Mama gets harsh and speaks quickly when I say this. “She is your sister and you will love her always. Even when she is not here.”
“Yes ma’am.”
Mama takes a deep breath. “Gracie, baby, I’m sorry. I know she’s not here and I know you’re confused. I promise she will be okay and she will be home soon.”
Mama pulls me into her lap and braids my hair before we go downstairs for dinner. Mama drinks wine with dinner. Her wine is the color of her lipstick. She drinks like she applies the lipstick. She applies her lipstick in smooth, fluid motions. She takes deep long sips of wine. Sometimes I wonder how she breathes between them. When she’s sad I know that’s when both the wine and the lipstick come out. She’ll put me to bed early and then I’ll hear the back door close. I’m not sure where she goes. When this happens, I climb in bed with Papa. He holds me in his arms and tells me stories until I fall asleep.
I walk into school. Typically when I go to school I pretend that everything is fine but today is different. I start crying during lunch and I can’t stop. I rip out the now messy french braids that Mama put in my hair last night. The hubbub comes bustling down the hallway and I know that lunch has been dismissed. Everyone is coming back to the classroom but I can’t stop crying. I don’t know why I’m crying I just am and I can’t stop.
I run to the nurse’s office and cry until I can’t anymore. She gives me an ice pack to put over my eyes to relieve the redness around them. I went back to class and continued to pretend that everything was fine. I have to pretend that everything is fine or people ask questions.
I get home from school and drop my book bag at the backstairs. I hear Mama on the phone. I wander into the kitchen to get a snack and see Mama collapsed on the floor gasping for air, she’s repeating “My baby. She can’t be. My baby. My poor baby.” I freeze. It’s Lilly. I know it is. She’s in trouble. I need to save her. It’s happening again. Her boyfriend. The bruises. The police. I run out the back door to go find her, even though I know it’s useless this time. I’m too late. She’s hurt too badly. Mama runs out the door after me. I feel arms wrap around me and I instantly know it’s Mama. I am hit by the weight of this so hard I am left gasping for air. I scream and try to escape from Mama. The desperate words fly out of my mouth before I can stop them.
“I NEED TO SAVE LILLY! I NEED TO SAVE LILLY!”

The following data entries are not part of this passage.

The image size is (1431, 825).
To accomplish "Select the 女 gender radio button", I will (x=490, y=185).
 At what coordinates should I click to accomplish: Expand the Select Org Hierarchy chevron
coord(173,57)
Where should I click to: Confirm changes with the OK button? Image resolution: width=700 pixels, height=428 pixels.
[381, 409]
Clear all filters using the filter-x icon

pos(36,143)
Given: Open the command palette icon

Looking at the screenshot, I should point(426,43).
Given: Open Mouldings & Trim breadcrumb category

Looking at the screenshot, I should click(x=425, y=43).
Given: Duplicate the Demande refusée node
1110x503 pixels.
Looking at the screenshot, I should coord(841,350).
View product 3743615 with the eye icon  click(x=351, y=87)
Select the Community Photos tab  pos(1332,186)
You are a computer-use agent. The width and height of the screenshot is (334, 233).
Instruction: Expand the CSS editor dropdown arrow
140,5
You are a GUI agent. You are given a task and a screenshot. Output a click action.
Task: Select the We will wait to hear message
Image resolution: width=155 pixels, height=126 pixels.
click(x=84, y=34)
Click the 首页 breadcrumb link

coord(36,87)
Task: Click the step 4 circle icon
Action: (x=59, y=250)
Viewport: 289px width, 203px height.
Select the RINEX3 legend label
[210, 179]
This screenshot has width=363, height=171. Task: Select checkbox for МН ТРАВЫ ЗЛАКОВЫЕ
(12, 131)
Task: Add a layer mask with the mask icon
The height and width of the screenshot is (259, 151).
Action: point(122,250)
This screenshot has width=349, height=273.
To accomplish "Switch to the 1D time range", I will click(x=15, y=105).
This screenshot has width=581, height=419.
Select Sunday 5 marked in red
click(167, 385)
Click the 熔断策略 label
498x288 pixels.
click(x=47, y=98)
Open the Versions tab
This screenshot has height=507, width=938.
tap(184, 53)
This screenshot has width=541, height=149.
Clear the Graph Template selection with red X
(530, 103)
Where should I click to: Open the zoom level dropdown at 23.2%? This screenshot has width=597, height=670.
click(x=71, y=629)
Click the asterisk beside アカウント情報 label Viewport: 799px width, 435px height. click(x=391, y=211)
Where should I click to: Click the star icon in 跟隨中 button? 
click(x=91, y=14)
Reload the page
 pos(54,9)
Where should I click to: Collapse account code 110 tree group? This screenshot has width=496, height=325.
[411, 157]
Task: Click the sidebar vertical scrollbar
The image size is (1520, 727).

“Gracie baby. I know.” She’s speaking quietly, tears streaming down her face. She won’t let me go. Holding me firmly until I give in, she tries to soothe me. As soon as I relax, she braids my hair to get it out of my face. “Ghosts come back to haunt you, Gracie. Don’t let them in.”
⦁ ⦁ ⦁
One week later I am standing in my closet with Papa. He pulls out my short sleeve black dress. He tells me that Mama said I have to wear black even though I want to wear red. Red was Lilly’s favorite color. He helps me into the dress and then zips it up for me. Papa brushes my hair. Slowly and gently. Mama hasn’t left her room since “That Day”, as Papa and I refer to it. Once my hair is soft and smooth, Papa scoops me up and carries me downstairs. We climb into the car. It is time to go say goodbye to Lilly.
Our family has been cracked into pieces. We are broken and damaged and bruised but it was much better when we were all here- when we had each other. I will never understand why Lilly continued surrounding herself by people that would hurt her. Maybe she wanted our parents to notice her, only her. For once, to worry about her instead of about Mama. I don’t know but I wish she would have told Mama and Papa. They could have helped her. We all could have helped her. She just needed to let us.